If you discover a security vulnerability in this project, please report it responsibly.

Do NOT open a public GitHub issue for security vulnerabilities.

Instead, please contact the maintainer directly:

• Website: rauljimenez.info

Include as much detail as possible:

• Description of the vulnerability
• Steps to reproduce
• Potential impact
• Suggested fix (if any)

You should receive a response within 48 hours. We will work with you to understand and address the issue before any public disclosure.

This project uses a cryptographic security model based on signed tokens. Understanding the security boundaries is important:

• Private keys are generated and used only in the Issuer app
• The Issuer app runs locally and is never deployed publicly
• Private keys are held in React state only and never persisted to localStorage, cookies, or any browser storage
• Private keys must never be committed to Git (enforced via .gitignore)

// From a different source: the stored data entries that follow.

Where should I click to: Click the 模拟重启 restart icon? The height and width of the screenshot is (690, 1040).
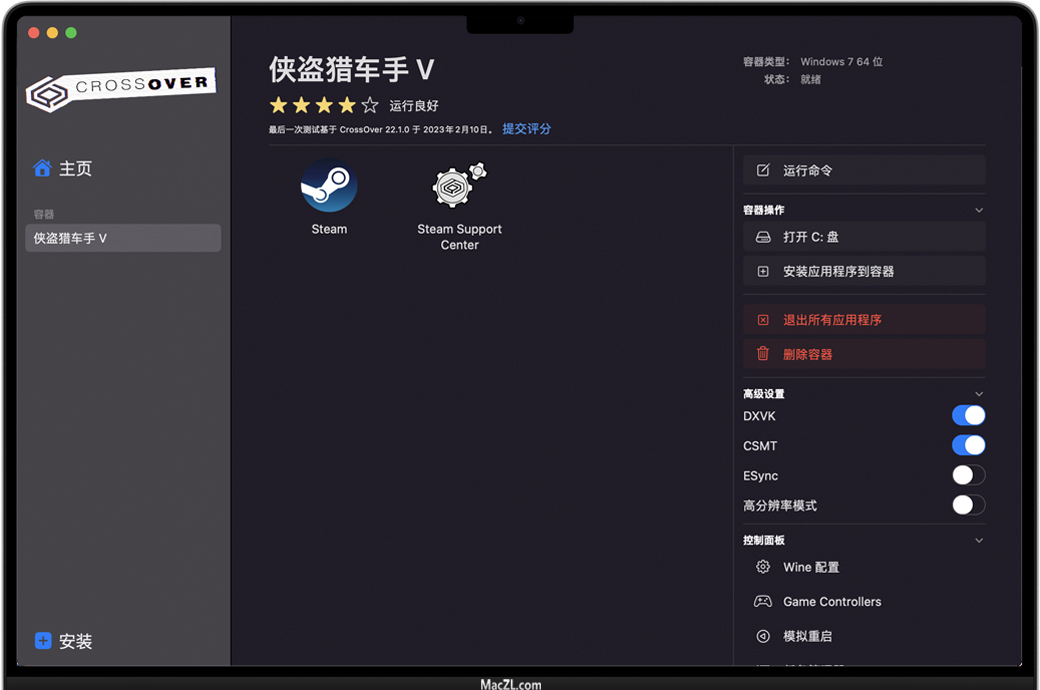pyautogui.click(x=763, y=636)

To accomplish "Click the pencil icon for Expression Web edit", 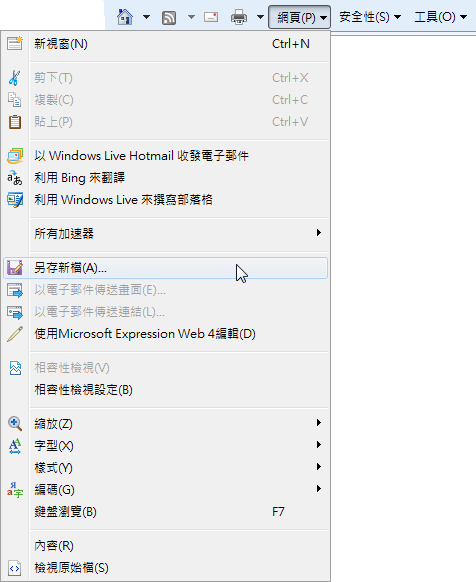I will [15, 334].
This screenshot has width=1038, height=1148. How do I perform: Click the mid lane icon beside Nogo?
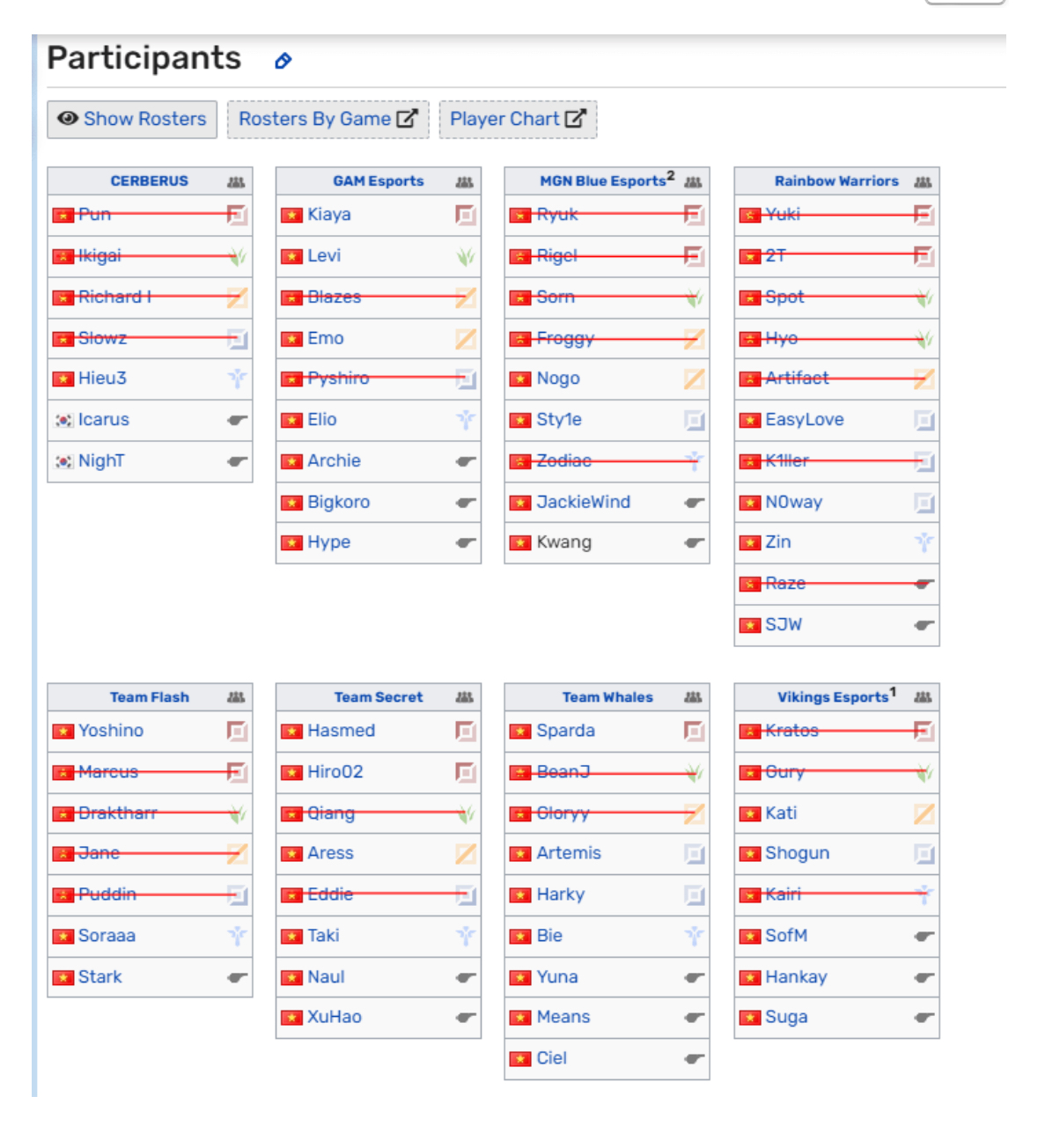pos(695,379)
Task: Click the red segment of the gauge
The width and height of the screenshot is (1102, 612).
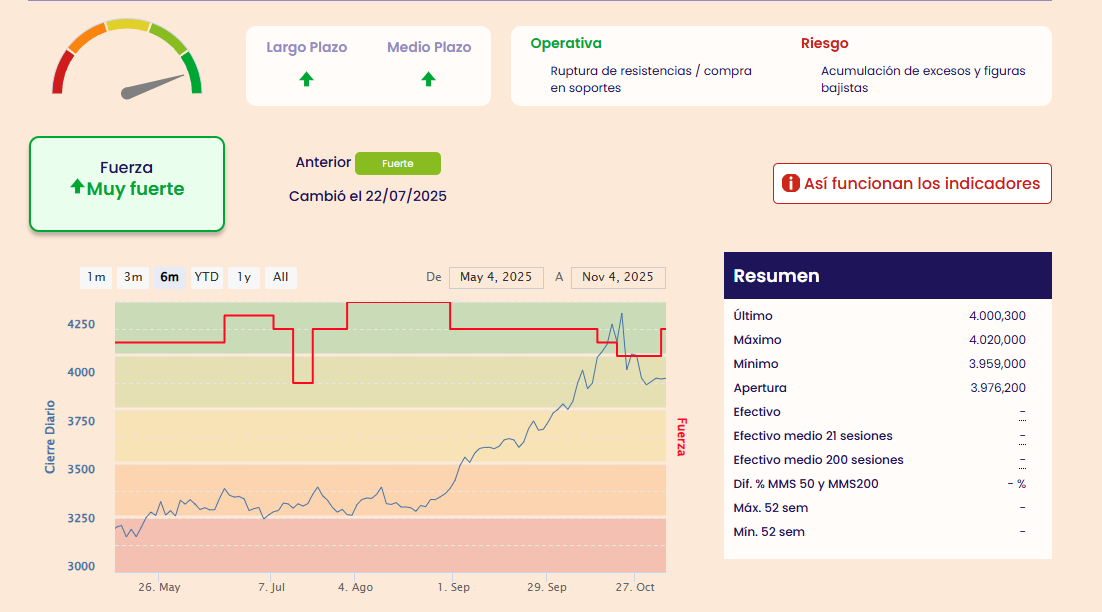Action: [61, 73]
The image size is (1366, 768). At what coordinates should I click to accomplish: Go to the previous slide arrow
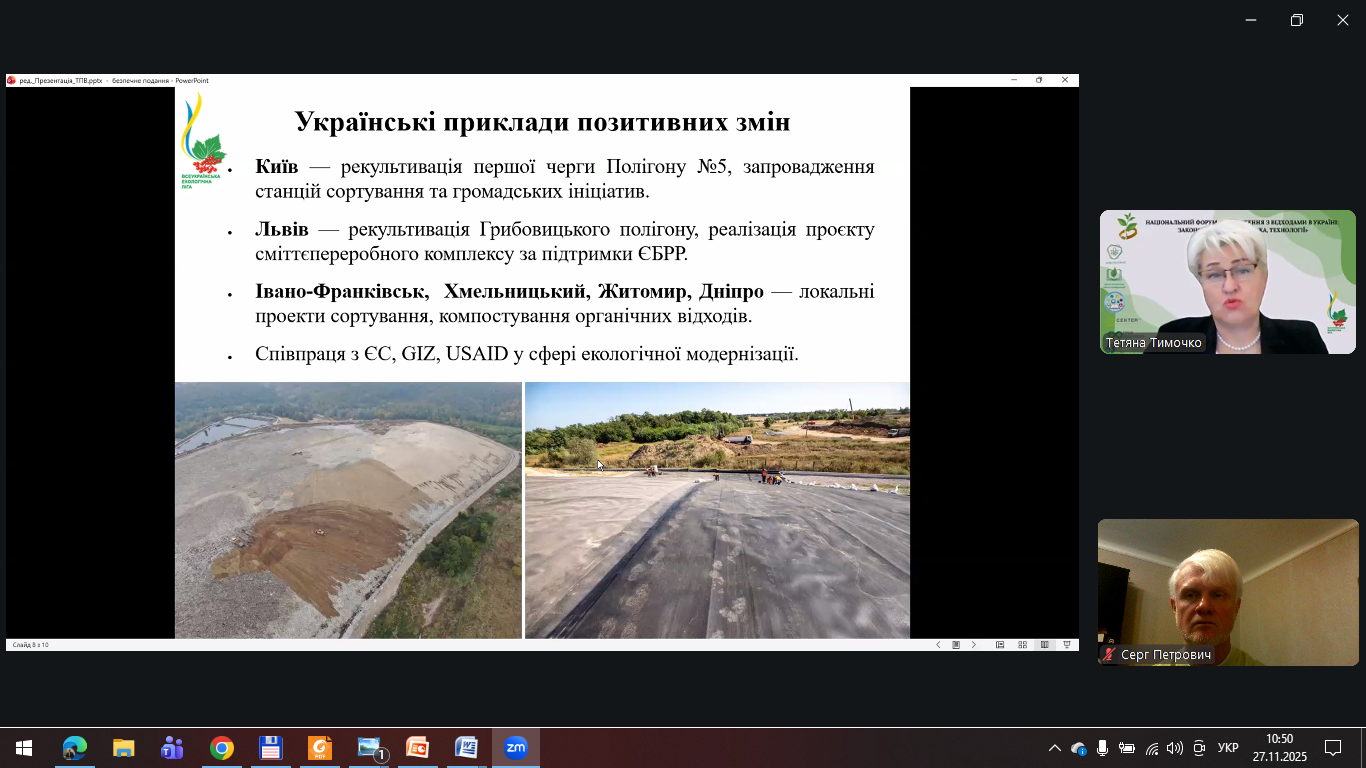[938, 645]
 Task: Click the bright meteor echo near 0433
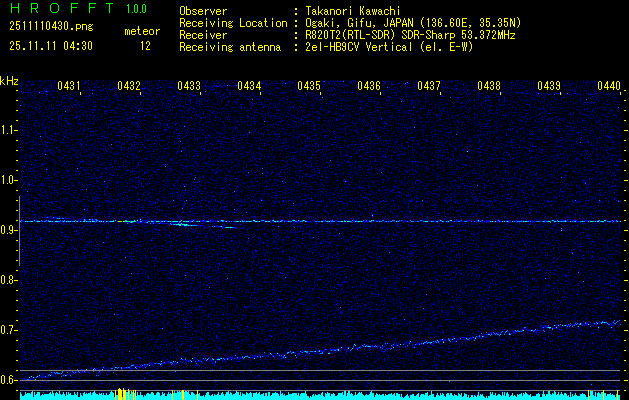183,224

• Algorithm: EdDSA with Ed25519 (fast verification, strong security)
• Token content: Only non-sensitive data (name, member ID, expiry) — no addresses, phone numbers, or financial data
• Token transport: Passed in URL fragment (#token=...) to avoid server logs and HTTP referrer leakage
• Expiration: All tokens have an expiry date; expired tokens are rejected
• Clock skew: 120-second tolerance for clock differences between devices

• The public key is safe to distribute and is embedded in the Verification app
• All verification happens client-side — no server processes tokens
• Tampered tokens are cryptographically rejected
• Optional revocation list (revoked.json) allows invalidating specific tokens

• Denial-of-service attacks against GitHub Pages hosting
• Social engineering attacks against AMPA administrators
• Vulnerabilities in third-party dependencies (please report these upstream)